* _Tugas yang diberikan A_
Terjemahkan ke dalam bahasa Inggris kalimat "Mayoritas peristiwa tersebut terjadi di wilayah padat penduduk." dari berita tentang kebakaran di Jakarta.
* _Tugas yang diberikan B_
Dalam berita tentang kebakaran di Jakarta, kapan potensi kebakaran meningkat menurut Yayat Supriyatna?

Rabu 12 Aug 2020 18:52 WIB

Sepekan Terjadi Enam Kebakaran di Jakarta, Ini Analisisnya

Menurut Yayat Supriyatna, potensi kebakaran meningkat ketika memasuki musim kemarau.

Rep: Muhamad Ubaidillah/ Red: Erik Purnama Putra
Petugas damkar melakukan pendinginan pascakebakaran di permukiman padat penduduk di kawasan Duri Utara, Kecamatan Tomang, Jakarta Barat, Rabu (12/8).
Foto: Prayogi/Republika
Petugas damkar melakukan pendinginan pascakebakaran di permukiman padat penduduk di kawasan Duri Utara, Kecamatan Tomang, Jakarta Barat, Rabu (12/8).

REPUBLIKA.CO.ID, JAKARTA -- Kebakaran kerap melanda Jakarta pada akhir-akhir ini. Mayoritas peristiwa tersebut terjadi di wilayah padat penduduk. Sepekan belakangan, sudah enam kali kebakaran terjadi di permukiman padat penduduk, yakni di Tambora, Jakarta Barat pada Selasa (11/8), Pademangan Barat, Jakarta Utara pada Ahad (9/8), Pademangan Timur, Jakarta Utara pada Senin (10/8), dan di Tanjung Duren, Jakarta Barat pada Senin (3/8).

Sedangkan dua lainnya yakni di sebuah pabrik mebel Cakung, Jakarta Utara pada Ahad (9/8) dan Pasar Timbul Tomang, Jakarta Barat pada Jumat (7/8). Pengamat tata kota Universitas Trisakti, Yayat Supriyatna mengatakan, potensi kebakaran meningkat ketika memasuki musim kemarau.

* _Data yang tersedia_

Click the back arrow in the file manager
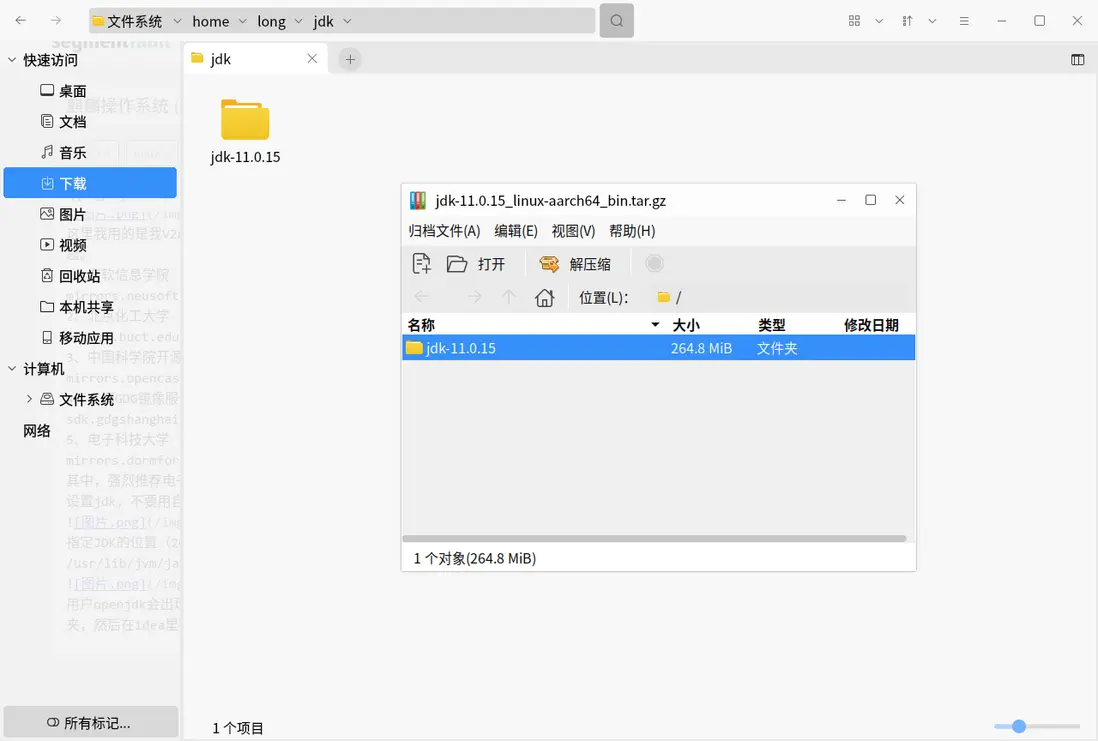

* _Jawaban lengkap A_
Most of these incidents occurred in densely populated areas.

* _Jawaban lengkap B_
Ketika memasuki musim kemarau.